Não é preciso ter tudo isso ao centavo para começar. O que muda o jogo é sair de "acho que paguei X" para um número que você consegue explicar.
Peça que sai toda semana e peça que sai uma vez por ano
Essas duas não podem ter a mesma lógica de preço, e tratar as duas igual é o erro mais caro do setor.
A peça de giro alto — sensor comum, farol de modelo popular, lanterna, retrovisor — compete com muita gente e é procurada o tempo todo. Nela você ganha no volume, e uma margem menor se paga rápido, porque o dinheiro volta e compra o próximo carro.
A peça rara é o contrário. Ela pode ficar meses parada, mas quando alguém precisa, precisa mesmo — e muitas vezes não existe outra à venda no país. Baixar o preço dela para "girar" não acelera a venda, porque o comprador dela não está pesquisando preço, está procurando disponibilidade. Vender rápido e barato uma peça rara é destruir a única vantagem que ela tinha.

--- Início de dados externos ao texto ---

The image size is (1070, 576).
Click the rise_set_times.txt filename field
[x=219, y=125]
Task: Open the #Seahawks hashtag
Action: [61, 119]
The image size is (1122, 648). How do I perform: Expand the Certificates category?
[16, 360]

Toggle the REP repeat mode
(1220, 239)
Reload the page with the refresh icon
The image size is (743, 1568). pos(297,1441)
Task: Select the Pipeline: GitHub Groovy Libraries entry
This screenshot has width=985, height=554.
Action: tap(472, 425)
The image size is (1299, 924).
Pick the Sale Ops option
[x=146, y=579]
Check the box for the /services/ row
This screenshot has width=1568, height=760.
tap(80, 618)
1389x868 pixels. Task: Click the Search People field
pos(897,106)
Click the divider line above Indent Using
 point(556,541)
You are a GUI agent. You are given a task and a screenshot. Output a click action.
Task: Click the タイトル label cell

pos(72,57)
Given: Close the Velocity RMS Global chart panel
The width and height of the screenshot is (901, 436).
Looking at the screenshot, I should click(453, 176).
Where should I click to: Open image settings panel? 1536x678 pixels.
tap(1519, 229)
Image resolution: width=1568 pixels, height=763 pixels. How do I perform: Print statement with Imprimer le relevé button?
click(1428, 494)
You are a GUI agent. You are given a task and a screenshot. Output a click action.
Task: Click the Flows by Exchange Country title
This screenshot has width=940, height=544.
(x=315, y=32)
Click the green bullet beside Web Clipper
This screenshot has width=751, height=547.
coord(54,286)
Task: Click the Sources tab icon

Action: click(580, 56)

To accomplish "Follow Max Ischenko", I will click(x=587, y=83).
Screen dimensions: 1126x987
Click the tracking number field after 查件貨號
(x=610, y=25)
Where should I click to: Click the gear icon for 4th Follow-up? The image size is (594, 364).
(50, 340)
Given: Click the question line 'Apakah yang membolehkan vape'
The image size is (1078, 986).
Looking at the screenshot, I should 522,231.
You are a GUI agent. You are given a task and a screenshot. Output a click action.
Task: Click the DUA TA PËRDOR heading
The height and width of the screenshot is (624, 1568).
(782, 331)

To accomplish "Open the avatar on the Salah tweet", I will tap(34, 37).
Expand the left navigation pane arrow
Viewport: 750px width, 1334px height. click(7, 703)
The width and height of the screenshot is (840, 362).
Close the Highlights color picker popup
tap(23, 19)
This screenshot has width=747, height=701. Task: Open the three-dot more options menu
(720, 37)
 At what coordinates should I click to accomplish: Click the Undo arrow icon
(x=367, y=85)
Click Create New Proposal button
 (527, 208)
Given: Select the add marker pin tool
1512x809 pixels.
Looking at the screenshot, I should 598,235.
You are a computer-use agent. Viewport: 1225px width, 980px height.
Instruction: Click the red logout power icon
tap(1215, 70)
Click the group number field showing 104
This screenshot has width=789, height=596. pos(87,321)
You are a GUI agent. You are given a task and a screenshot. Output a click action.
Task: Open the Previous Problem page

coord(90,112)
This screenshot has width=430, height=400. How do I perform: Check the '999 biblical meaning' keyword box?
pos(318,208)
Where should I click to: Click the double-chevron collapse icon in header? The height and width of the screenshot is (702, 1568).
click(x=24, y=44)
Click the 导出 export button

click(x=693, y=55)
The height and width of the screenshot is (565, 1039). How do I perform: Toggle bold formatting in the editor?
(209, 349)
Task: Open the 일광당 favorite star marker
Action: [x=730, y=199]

Na prática: comece separando o seu estoque em três grupos — o que sai toda semana, o que sai de vez em quando, e o que está parado há mais de um ano. Cada grupo pede uma decisão diferente. É a versão simples da curva ABC, e você consegue fazer olhando o histórico de saída, sem ferramenta nenhuma.
Quando dar desconto e quando segurar
Desconto tem hora. A pergunta certa não é "quanto ele vai me pagar", é "quanto essa peça ainda vai me custar se ficar aqui".
Segure o preço quando a peça for difícil de achar, quando o comprador for de outra praça (ou seja, já procurou perto dele e não achou), e quando ela tiver acabado de entrar — você ainda não sabe qual é a demanda real dela.
Ceda quando a peça já passou do tempo médio de saída do grupo dela, quando você tem duas ou três iguais no pátio, ou quando a venda leva junto outras peças. Nesse caso o desconto não é perda: é liberar prateleira e capital para o próximo veículo.
O que nunca deveria acontecer é o desconto por cansaço — dar preço porque o cliente insistiu, sem saber se aquela peça estava cara ou barata desde o começo.
Como começar sem parar a operação
Não dá para reprecificar mil itens numa tarde, e nem precisa. O caminho que funciona é este:
- Pegue os 20 itens que mais saíram nos últimos meses. São eles que definem seu faturamento. Calcule o custo real de cada um e veja quanto de margem sobra de verdade.
- Pegue os 10 itens de maior valor parados há mais tempo. Decida um por um: segura, baixa ou anuncia melhor.
- Defina, para cada grupo, uma regra simples de margem — e escreva a regra. Regra que só existe na cabeça muda todo dia e não pode ser delegada a ninguém.
- Registre o custo no momento em que a peça entra, não quando ela sai. Depois que o carro já foi desmontado, ninguém mais lembra o rateio.
Esse último ponto é o que amarra tudo. Preço bom depende de saber o que você tem e quando aquilo entrou. Sem isso, qualquer conta de margem é uma estimativa em cima de outra estimativa.
E quando a peça finalmente sai, ela precisa sair de todos os lugares ao mesmo tempo — inclusive dos anúncios. Preço certo em peça que já foi vendida custa reputação em vez de dar lucro.